# What is the area of a hole in an irregular surface?

When calculating area of a hole in an irregular surface for water flow calculations, what defines that area?

I need to calculate the amount of water passing through holes in surfaces in a fixed time, knowing the pressure on either side. This is mostly a straight-forward process (discounting the discharge coefficient, but that is a different matter), but the formulas depend on the area of the hole. What I know about the hole is its boundary. If the surface is planar, this is obvious enough and can be calculated via Green's theorem.

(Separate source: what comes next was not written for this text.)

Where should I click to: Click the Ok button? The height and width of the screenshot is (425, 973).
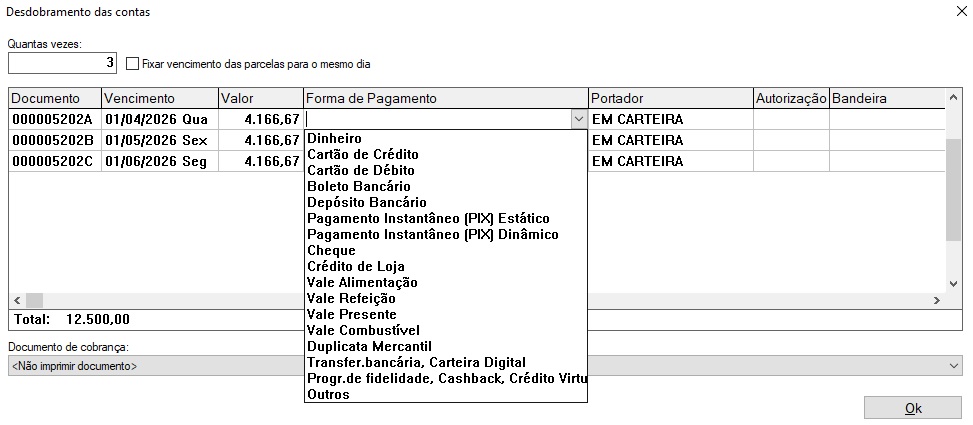pos(912,408)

But when the hole is in a non-planar surface, it becomes much more problematic. What does the area of the hole even mean? The area of the surface? The hole is exactly where the surface does not exist. Outside the hole there is some surface, which I could presumably find information about (though at a serious increase in complexity), but where the hole is, there is nothing. I cannot even be sure how the surface where the hole was cut was shaped. That information was lost with the hole. "Yeah, there was a kilometer long capped tube there! Good thing that was where the cut-out needed to be." Besides, the water doesn't know how this mythical surface was shaped either, so its behavior will not be influenced by that. Whatever definition of area is appropriate here, it cannot be dependent on the exact shape of some surface.

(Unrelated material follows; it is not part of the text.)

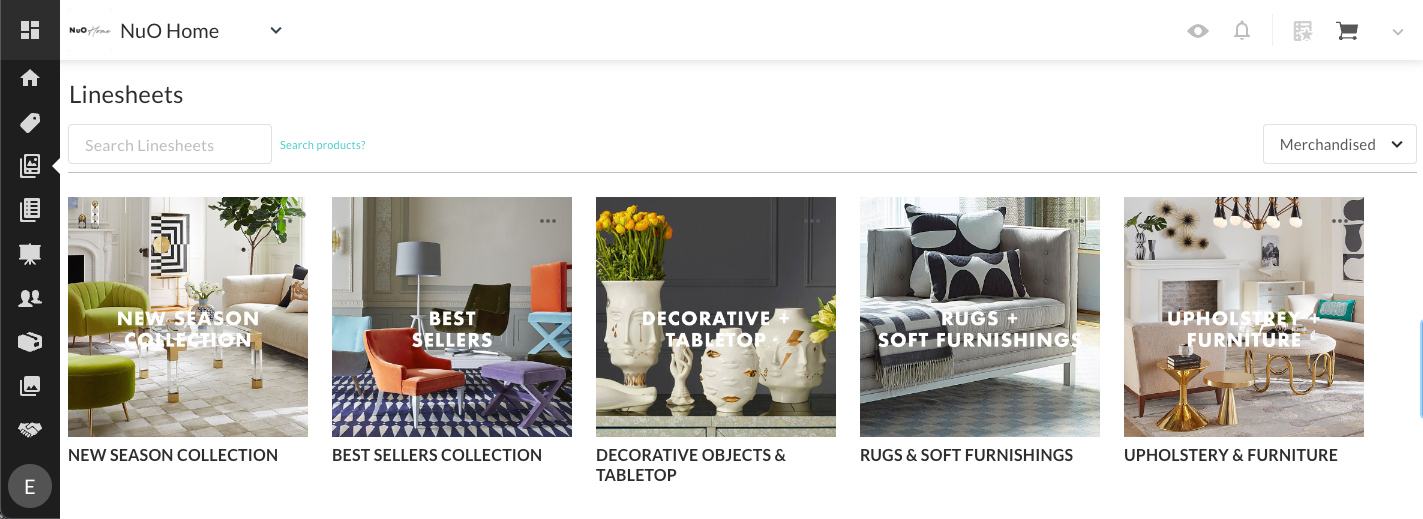Open the New Season Collection thumbnail

tap(188, 317)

The areas of all possible surfaces filling the hole is clearly bounded below, so there is some minimal area. Presumably this would be the best choice. That is a mathematical rather than physical question, but I want to be sure I am properly handling the physics instead just jumping on an idea.

## 1 Answer

An engineering problem such as this calls for some "standardization". A similar problem arises in calculating the drag on bodies of arbitrary shape. What we do is calculate the "projected area" (area of the projection of the body on a plane perpendicular to the bulk flow) for use in the standard formula for drag. Then all the complexities regarding the actual shape of the body (because two bodies of different shapes can have the same projected area, for e.g. a cylinder and a sphere of the same diameter) gets dumped into the "drag coefficient" which is to be empirically determined.

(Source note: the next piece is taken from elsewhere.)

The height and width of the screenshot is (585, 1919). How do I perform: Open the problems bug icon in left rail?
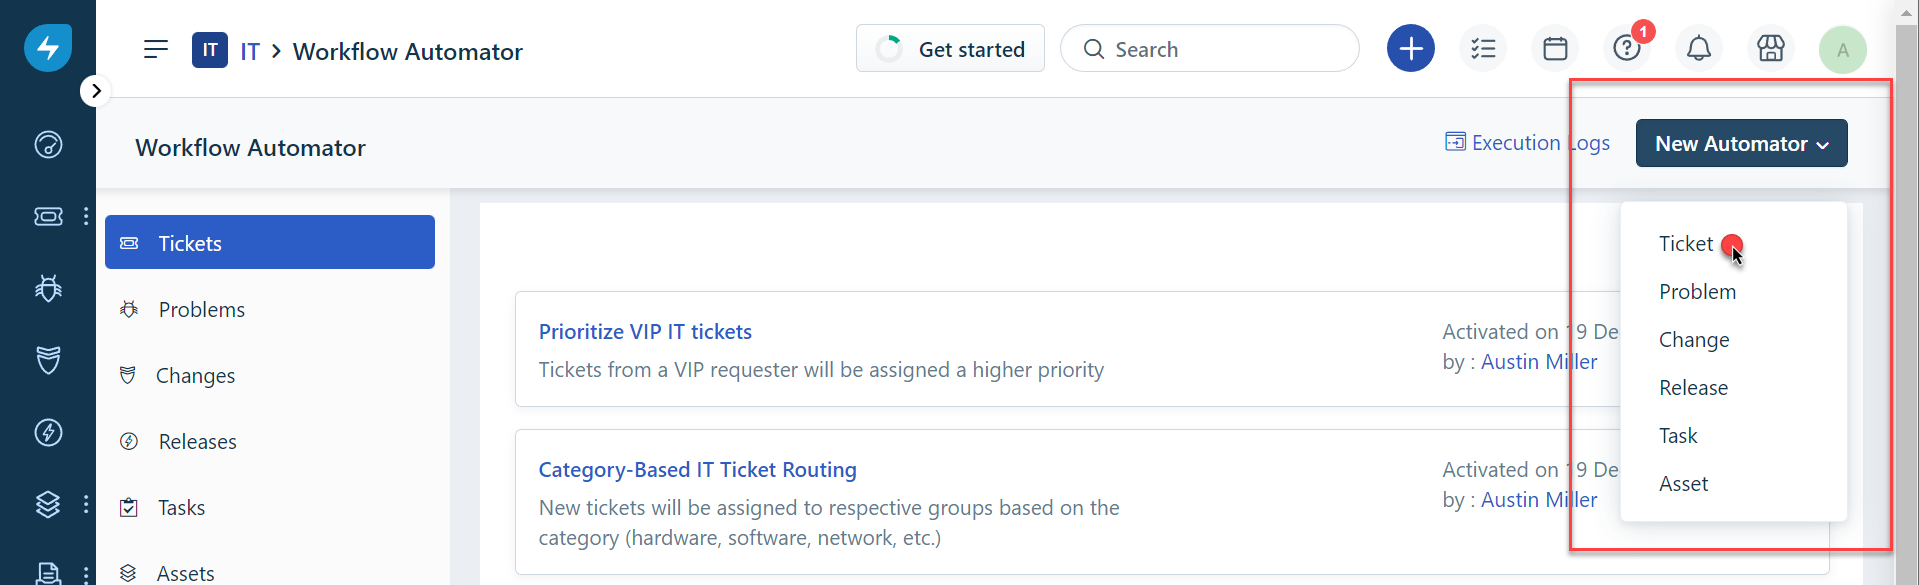click(48, 288)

You could adopt this procedure and similarly define a "projected area of the holes" and use it inside standard formulas which contain coefficients that must be empirically determined. If the holes are randomly created by a particular physical/manufacturing process so that their statistical properties remain the same from one specimen to another, then there is hope that the drag coefficient may need to be determined only once and it will be nearly constant for all the specimens.